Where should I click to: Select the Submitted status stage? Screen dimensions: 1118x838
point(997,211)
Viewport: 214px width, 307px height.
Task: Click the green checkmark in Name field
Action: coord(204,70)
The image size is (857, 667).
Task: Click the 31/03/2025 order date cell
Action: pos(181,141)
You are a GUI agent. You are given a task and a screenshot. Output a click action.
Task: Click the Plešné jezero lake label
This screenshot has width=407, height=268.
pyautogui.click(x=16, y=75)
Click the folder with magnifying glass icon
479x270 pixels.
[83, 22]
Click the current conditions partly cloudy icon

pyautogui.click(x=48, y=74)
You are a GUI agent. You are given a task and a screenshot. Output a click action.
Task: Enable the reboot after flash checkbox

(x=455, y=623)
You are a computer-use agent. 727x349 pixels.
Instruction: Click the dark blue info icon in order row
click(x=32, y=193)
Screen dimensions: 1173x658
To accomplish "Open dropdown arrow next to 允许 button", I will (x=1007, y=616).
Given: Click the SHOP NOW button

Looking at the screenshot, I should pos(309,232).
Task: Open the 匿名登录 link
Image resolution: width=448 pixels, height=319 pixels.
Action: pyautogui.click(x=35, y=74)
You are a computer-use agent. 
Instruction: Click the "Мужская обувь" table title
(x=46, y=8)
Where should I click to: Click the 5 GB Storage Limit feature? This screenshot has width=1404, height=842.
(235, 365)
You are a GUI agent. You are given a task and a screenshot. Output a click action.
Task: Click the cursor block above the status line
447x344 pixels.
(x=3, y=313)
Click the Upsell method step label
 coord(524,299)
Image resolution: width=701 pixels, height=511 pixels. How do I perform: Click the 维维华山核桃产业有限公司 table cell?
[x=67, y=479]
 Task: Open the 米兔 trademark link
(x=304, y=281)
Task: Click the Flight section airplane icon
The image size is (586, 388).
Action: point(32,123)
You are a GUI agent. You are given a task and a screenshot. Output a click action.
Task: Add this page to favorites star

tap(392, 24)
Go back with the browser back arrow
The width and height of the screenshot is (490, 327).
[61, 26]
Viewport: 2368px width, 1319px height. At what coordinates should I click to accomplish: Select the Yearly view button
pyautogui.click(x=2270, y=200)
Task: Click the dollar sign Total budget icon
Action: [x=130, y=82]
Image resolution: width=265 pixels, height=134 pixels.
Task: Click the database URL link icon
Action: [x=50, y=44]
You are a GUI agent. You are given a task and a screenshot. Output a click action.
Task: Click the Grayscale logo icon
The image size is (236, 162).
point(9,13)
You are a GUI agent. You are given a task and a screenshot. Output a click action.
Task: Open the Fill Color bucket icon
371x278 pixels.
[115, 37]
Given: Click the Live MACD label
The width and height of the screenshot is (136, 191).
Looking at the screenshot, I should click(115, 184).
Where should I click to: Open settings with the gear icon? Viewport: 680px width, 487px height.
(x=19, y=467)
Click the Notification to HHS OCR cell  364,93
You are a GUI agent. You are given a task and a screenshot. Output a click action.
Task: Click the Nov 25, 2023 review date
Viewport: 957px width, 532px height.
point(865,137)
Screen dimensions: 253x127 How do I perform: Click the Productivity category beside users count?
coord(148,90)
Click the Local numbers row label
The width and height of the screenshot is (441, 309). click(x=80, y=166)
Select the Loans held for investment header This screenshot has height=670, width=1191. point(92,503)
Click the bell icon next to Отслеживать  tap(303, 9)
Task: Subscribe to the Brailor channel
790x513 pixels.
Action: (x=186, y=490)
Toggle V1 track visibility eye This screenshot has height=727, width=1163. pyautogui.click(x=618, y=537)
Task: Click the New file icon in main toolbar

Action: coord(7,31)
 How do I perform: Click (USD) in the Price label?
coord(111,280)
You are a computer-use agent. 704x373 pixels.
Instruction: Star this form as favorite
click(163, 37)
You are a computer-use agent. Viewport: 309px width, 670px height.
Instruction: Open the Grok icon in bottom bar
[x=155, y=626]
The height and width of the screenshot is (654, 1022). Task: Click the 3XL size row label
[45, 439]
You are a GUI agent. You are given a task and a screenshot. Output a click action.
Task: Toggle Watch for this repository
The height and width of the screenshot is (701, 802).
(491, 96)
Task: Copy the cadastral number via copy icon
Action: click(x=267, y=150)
+===+
**Exercise description**
Scan the listing above for the word "Toggle" and show each line where it is found.

**Written response**
Toggle V1 track visibility eye This screenshot has height=727, width=1163. pyautogui.click(x=618, y=537)
Task: Toggle Watch for this repository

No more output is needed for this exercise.